Mike proceeds to argue that aggregate demand is a big deal, and that is undoubtedly true. But is it possible that the unemployment story is about aggregate demand and a mismatch in skills? Mike and I have both been exercised by the rise in underemployment and the large number of workers who’ve left the workforce in recent years. Yet male labor force participation has been trending downwards for decades, and this is true across the OECD.
As the OECD observed in a 2003 report, over twenty percent of Sweden’s 20-64 population is registered as disabled. Some of this might reflect the Swedish love of various risky winter sports, and some of it is presumably an artifact of generous disability benefits and skills mismatch.
If skills mismatch has indeed been a problem since long before the Great Stagnation, why worry about it now? One hypothesis is that the housing sector employed large numbers of men who’ve seen their labor market position deteriorate, but of course the decline in employment levels has extended well beyond the housing and construction sectors. So there goes that theory. Another possibility is that less-skilled workers have been shed across a wide range of sectors while skilled workers have seen their employment levels decline by far less. This has more than a grain of truth to it.
By focusing on underemployment, Mike and Arjun Jayadev effectively illustrate the depth of the demand problem:
We focus on studying unemployment by only looking at the employed for two reasons.
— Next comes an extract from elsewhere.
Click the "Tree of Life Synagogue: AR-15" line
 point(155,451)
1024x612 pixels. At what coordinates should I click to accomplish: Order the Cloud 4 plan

The first is that this removes the “skill” story from the picture; these employees have the skills necessary to work the first hour of their job but there just isn’t enough demand to work the 35th hour of their job. It is a curious firm that can hire someone whose skills allow them to work the 10th, 20th or 30th hour of a job profitably but not the 35th hour.
The second is that it also removes any potential work disincentives created by unemployment insurance. The debate about the effects of unemployment insurance on the unemployed is a very controversial one. Some have claimed that the increase in unemployment is largely a result of extending unemployment insurance. Others have argued that the negative effects of unemployment insurance have been largely overstated and that unemployment benefits provide a very effective form of stimulus spending. This debate is not relevant to those working part-time for economic reasons.
What we need to know, however, is whether there are meaningful differences between those who remain attached to the workforce and those who are leaving the workforce in large numbers. It could be that while a disproportionately large share of the underemployed are less-skilled, like a disproportionately large share of workers leaving the workforce, these have intangible assets — cultural capital (e.g., they belong to ethnic affiliation networks that facilitate job searches, etc.) and non-cognitive skills — that their counterparts lack.